Aspects of Narrative in The Great Gatsby


THE GREAT GATSBY – F. Scott Fitzgerald



Setting:

The Great Gatsby suggests rather than develops the era of the twenties, it does evoke a haunting mood of a glamorous, wild time that seemingly will never come again. The loss of an ideal, the disillusionment that comes with the failure to compromise, the efforts of runaway prosperity and wild parties, the fear of the intangibility of that moment, the built-in resentment against the new immigration, the fear of a new radical element, the latent racism behind half-baked historical theories, the effect of Prohibition, the rise of a powerful underworld, the effect of the automobile and professional sports on post-war America – these and a dozen equally important events became the subject of The Great Gatsby, a novel that evokes both the romance and the sadness of that strange and fascinating era we call the twenties.

The Great Gatsby is a novel that is set against the ending of the war. Both Nick and Gatsby have participated in the war, although like much of the historical background in the novel, these events are more implied than developed.
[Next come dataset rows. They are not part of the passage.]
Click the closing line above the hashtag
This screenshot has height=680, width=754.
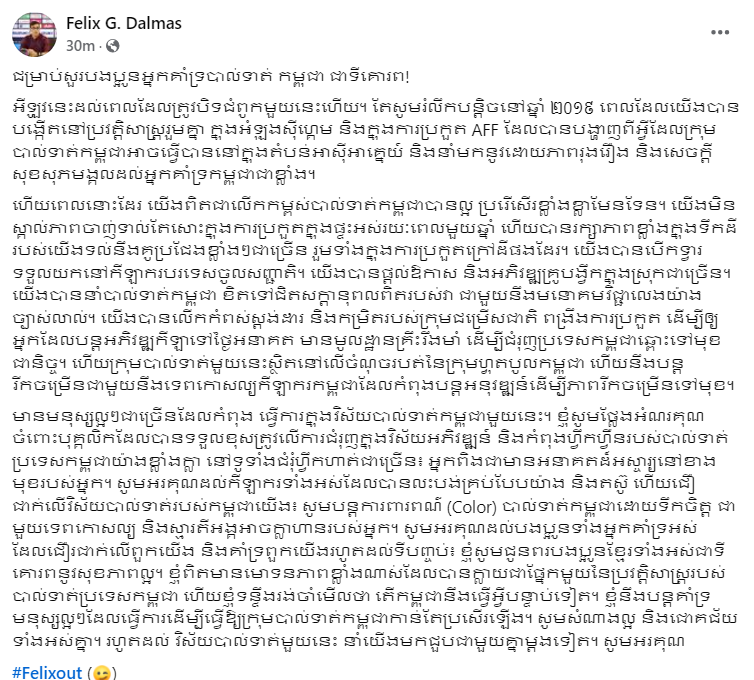pos(348,642)
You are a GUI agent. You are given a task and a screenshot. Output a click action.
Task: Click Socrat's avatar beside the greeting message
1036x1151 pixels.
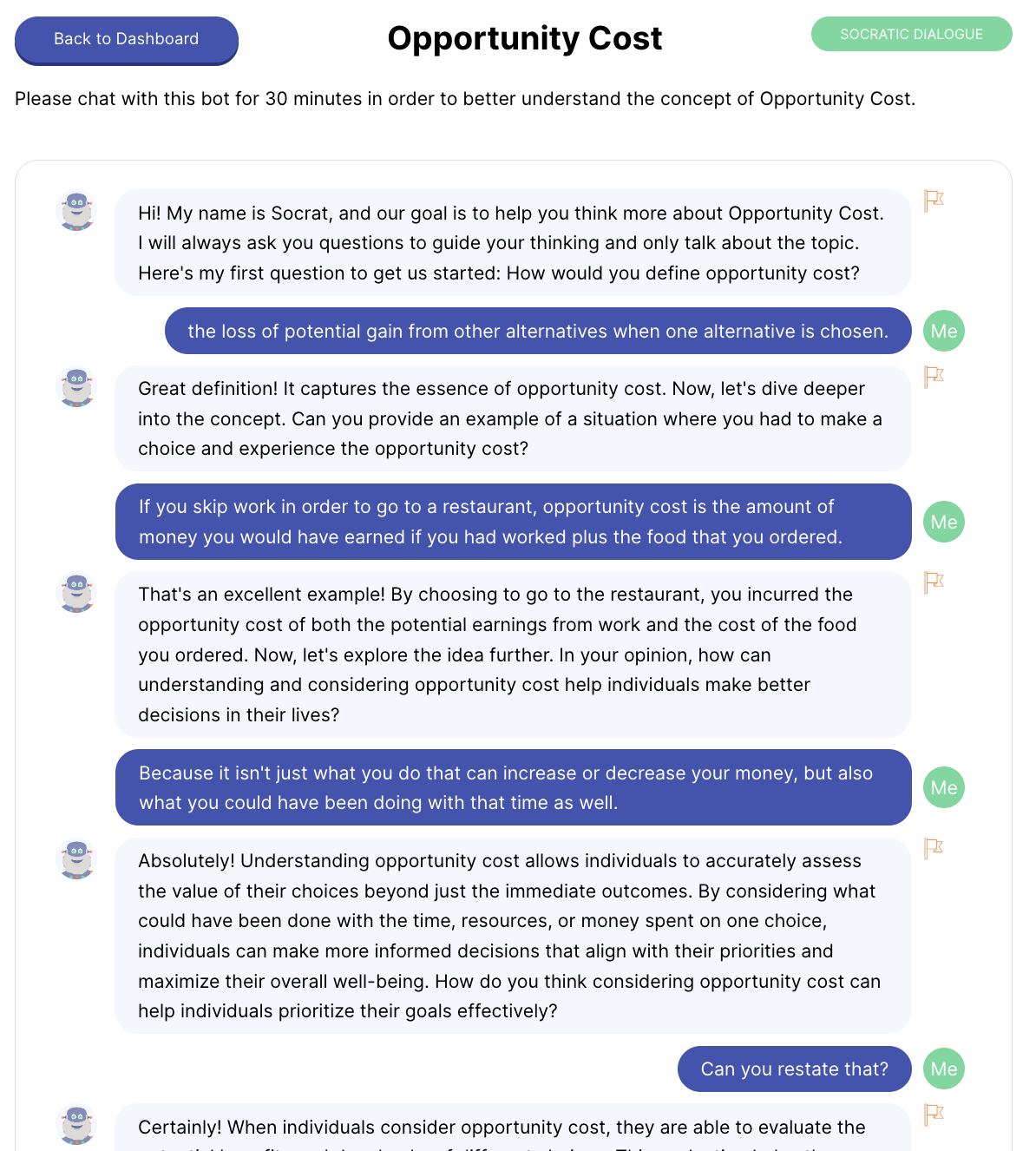point(76,211)
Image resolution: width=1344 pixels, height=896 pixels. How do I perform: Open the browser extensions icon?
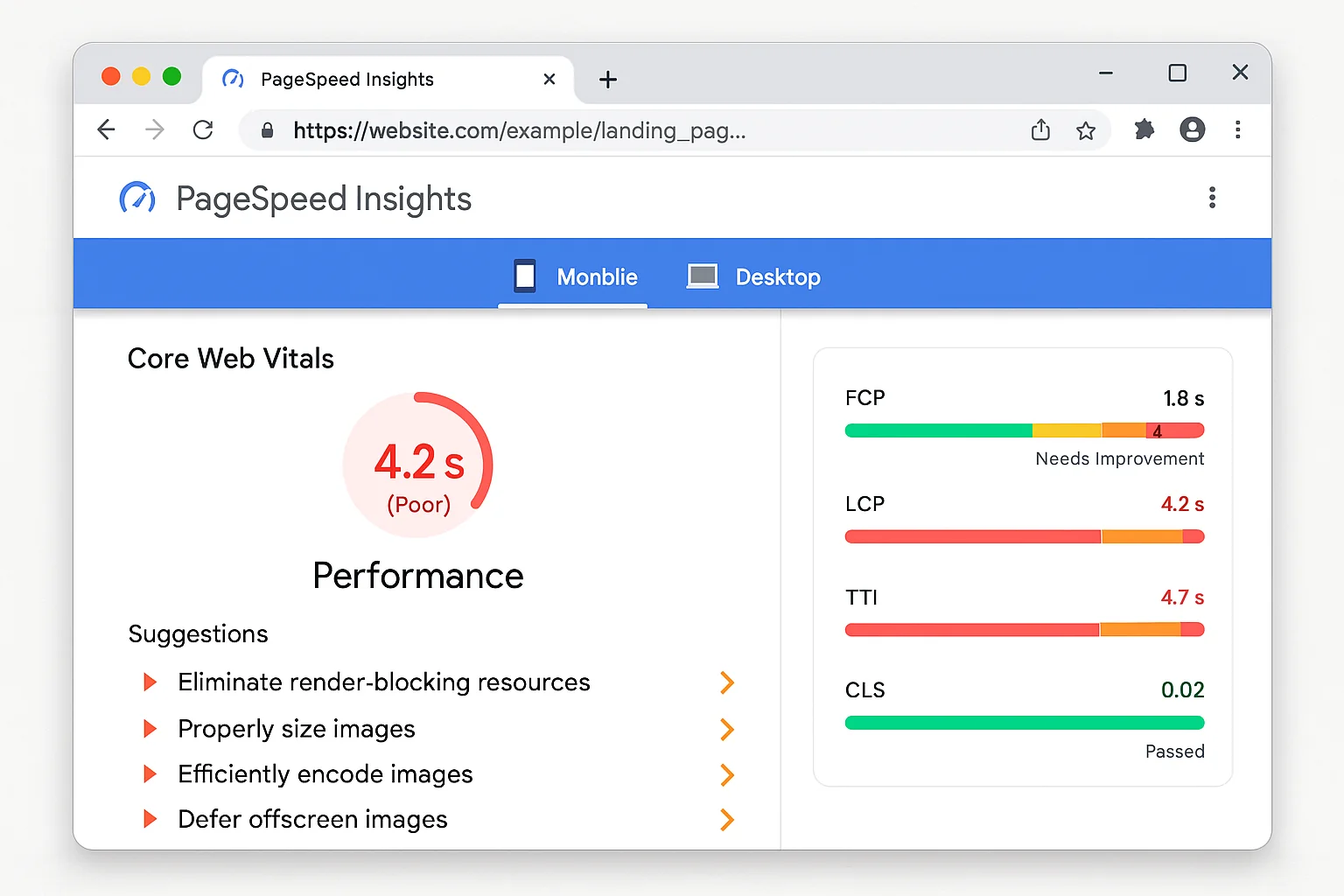[x=1144, y=130]
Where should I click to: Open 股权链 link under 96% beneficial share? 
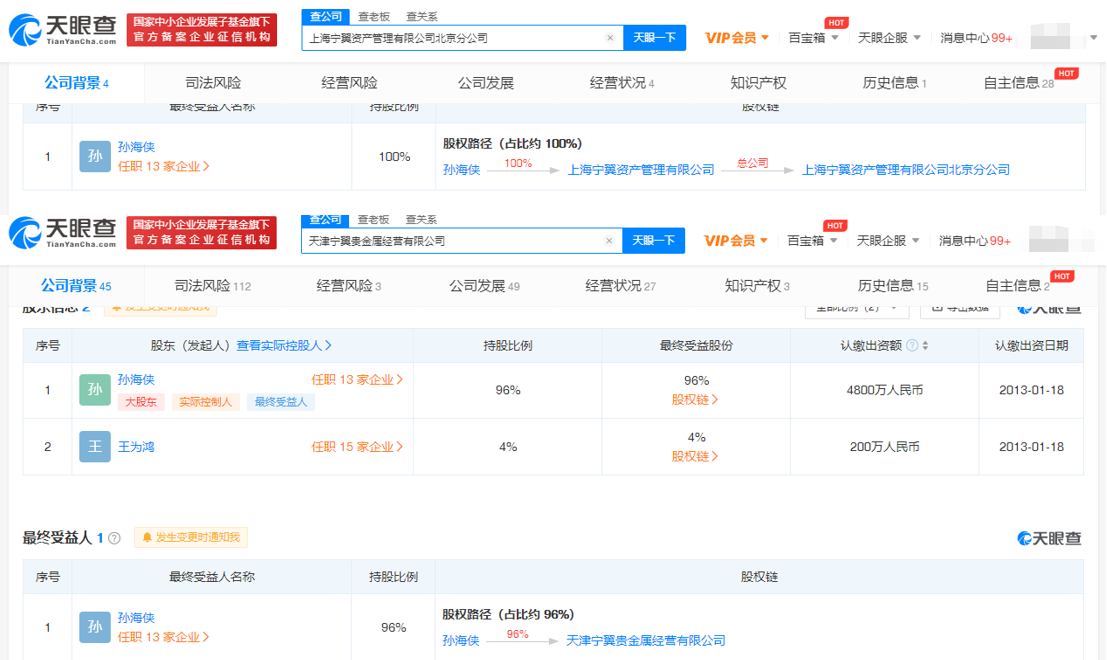pyautogui.click(x=695, y=400)
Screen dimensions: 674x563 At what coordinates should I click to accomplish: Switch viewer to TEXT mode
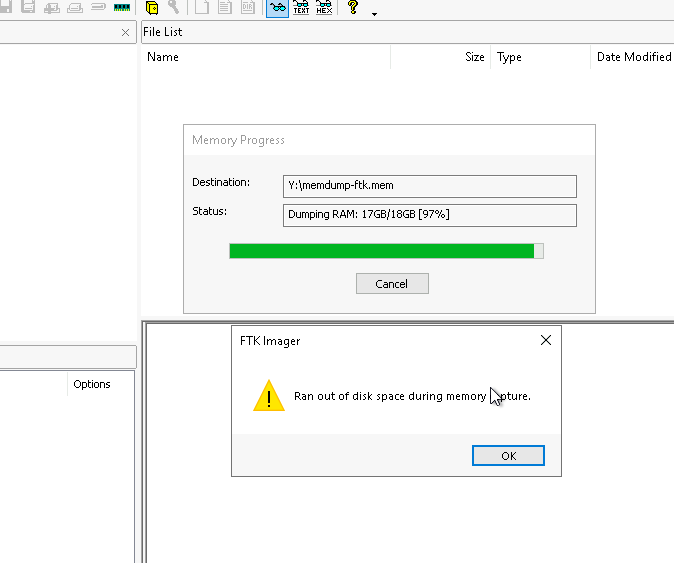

When Nick first meets Gatsby, Gatsby asks, “Your face is familiar... Weren’t you in the Third Division during the war?” Nick tells him, “Yes... The ninth machine-gun battalion,” to which Gatsby responds, “I was in the Seventh Infantry until June nineteen eighteen.”

Imagery:

Fitzgerald has described events such as European immigrants bringing with them socialist ideas, or the growing resentment of “foreigners” among Americans in The Great Gatsby. He speaks of the streets of New York filling up with people with “the tragic eyes and short upper lips of South-Eastern Europe,” an illusion that gets picked up with Meyer Wolfsheim and his “gonnegtions”.  Fitzgerald also described blacks coming from the South to cities like Chicago and New York. As Gatsby and Nick enter the city over the Queensboro Bridge, they see a panorama of ethnic faces outlined against the skyline of the new city, itself one of the unstated forces at work in the novel. The Tom Buchanans control the legal institutions of this city, and the Meyer Wolfsheims control the underworld.
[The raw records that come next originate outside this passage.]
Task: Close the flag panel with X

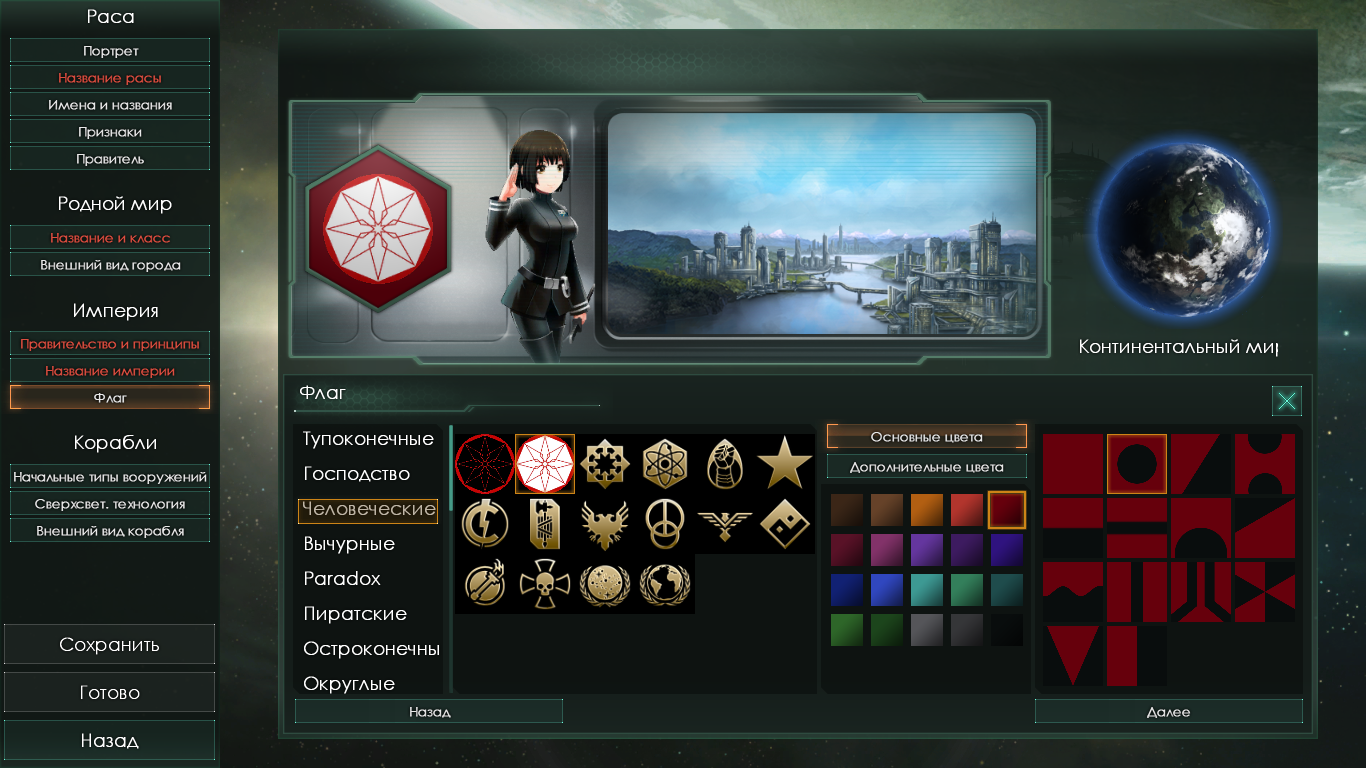Action: pyautogui.click(x=1287, y=401)
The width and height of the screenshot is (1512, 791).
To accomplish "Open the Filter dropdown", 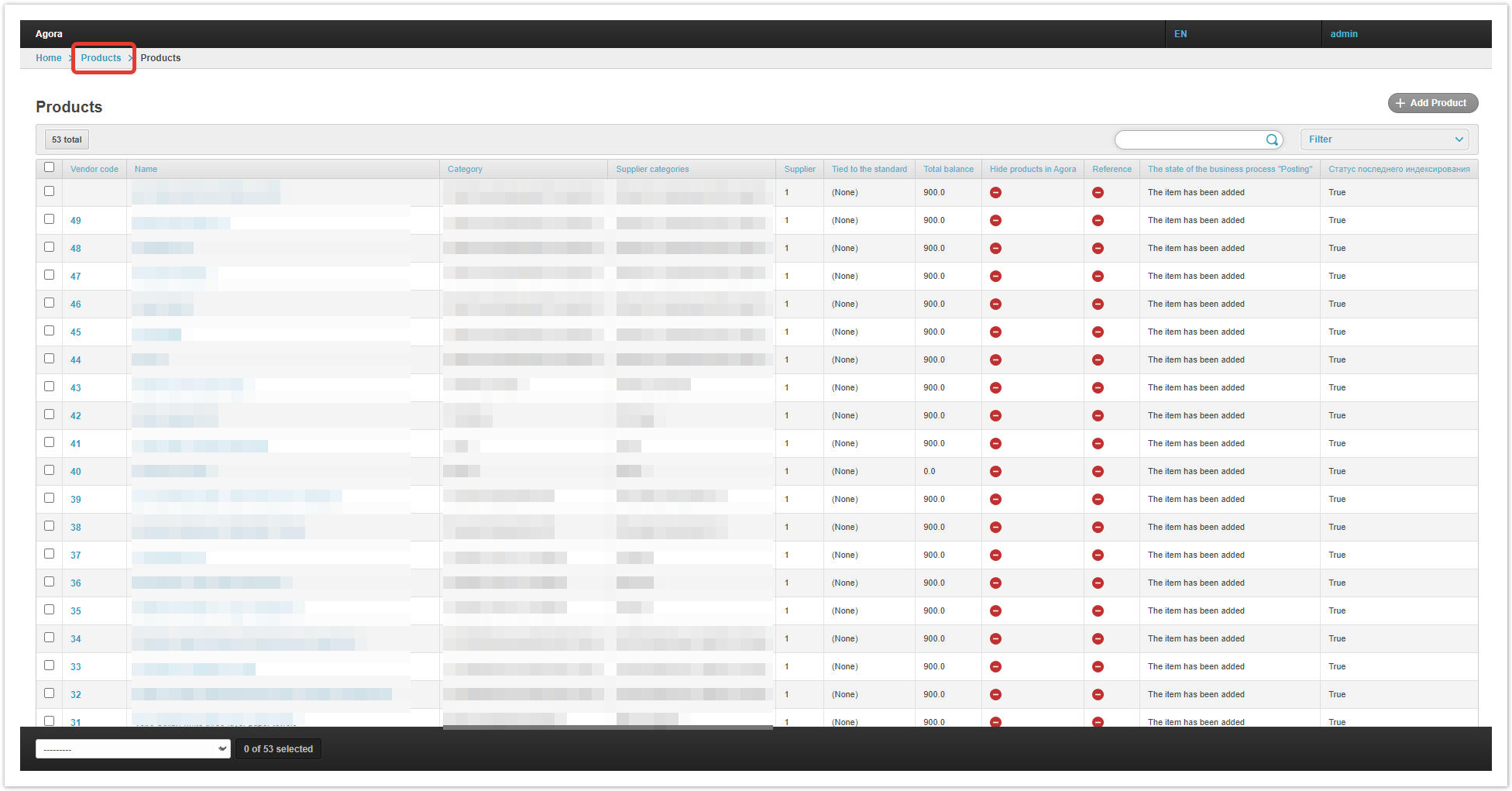I will tap(1385, 139).
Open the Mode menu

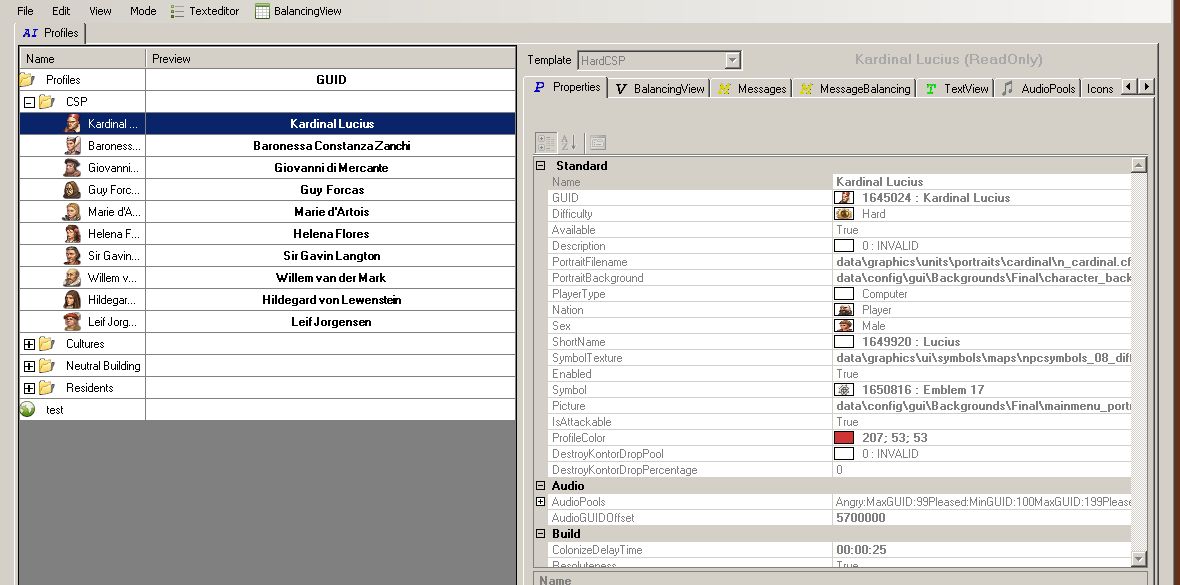143,11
Imagery and Foreshadowing:



-          The owl-eyed man steps from a car “violently shorn of one wheel” – next chapter, we find out that Tom Buchanan was involved in an automobile accident outside of Santa Barbara where he “ripped a front wheel off his car.” – Myrtle Wilson killed by an automobile

-          Rain falls on the reunion of Daisy and Gatsby – Rain falls on Gatsby’s funeral

-          Daisy and Jordan sit on a couch that seems to float to the ceiling – in Chapter 7 they sit on the same couch oppressed of the heat, as if the airiness of their being has finally come down to earth

-          The carnival gaiety of Gatsby’s parties disintegrates under Daisy’s disapproving eye

-          The city that Nick sees in its “wild promise of all the mystery and the beauty in the world,” gives way to the reality of death in chapter 4 where, “A dead man passed us in a hearse heaped with blooms.”

-          The copy of Clay’s “Economics” that Gatsby reads while waiting for Daisy is apt for a woman whose voice is “full of money”
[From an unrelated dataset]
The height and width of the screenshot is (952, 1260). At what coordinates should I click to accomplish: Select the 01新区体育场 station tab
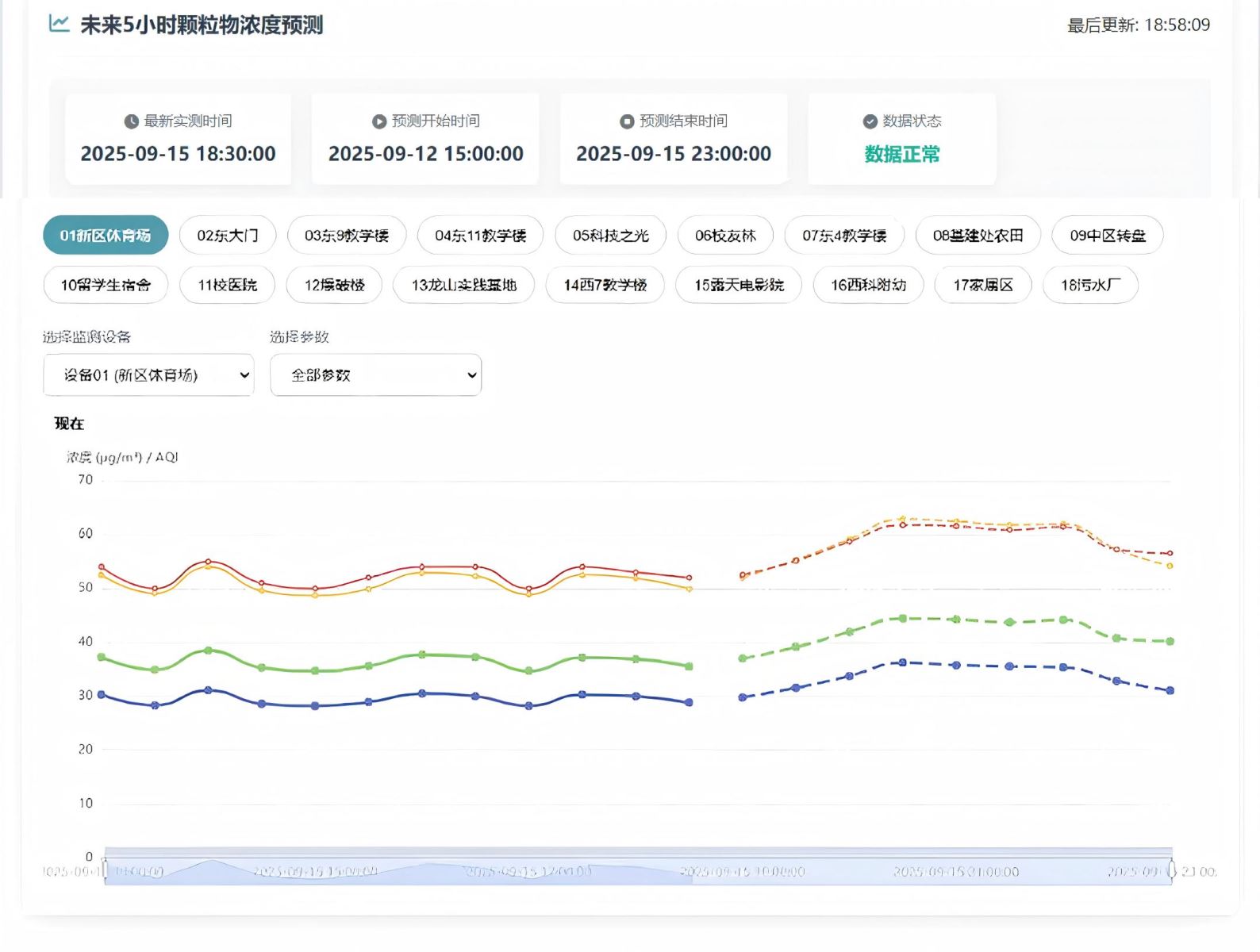click(x=106, y=236)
-          The “out-of-date timetable” that Nick uses to write down the names of Gatsby’s guests proves the obsolescence of Gatsby’s dream

-          The words that Myrtle speaks when she first meets Tom, “You can’t live forever, you can’t live forever,” reverberate with irony

Themes:

A thematic subcurrent of The Great Gatsby involves a sense of a new, urban public manipulated by power brokers, and Nick’s sudden awareness that a World Series can be fixed gives him insight into the corruptibility of this vast world.

Fitzgerald was working within terms of several broad themes in this novel. One involves the theme of America, the initial sense of promise of the New World as it was played out by the Frontier and transformed by the new megalopolis. A second involves the theme of love and romance, embodied in Daisy Fay and played out and transformed in her five years of marriage with Tom Buchanan. A third, of course, involves Gatsby himself, his internalising these themes - first, by modelling himself on Dan Cody and second, by making his reunion with Daisy inseparable from the idea of self.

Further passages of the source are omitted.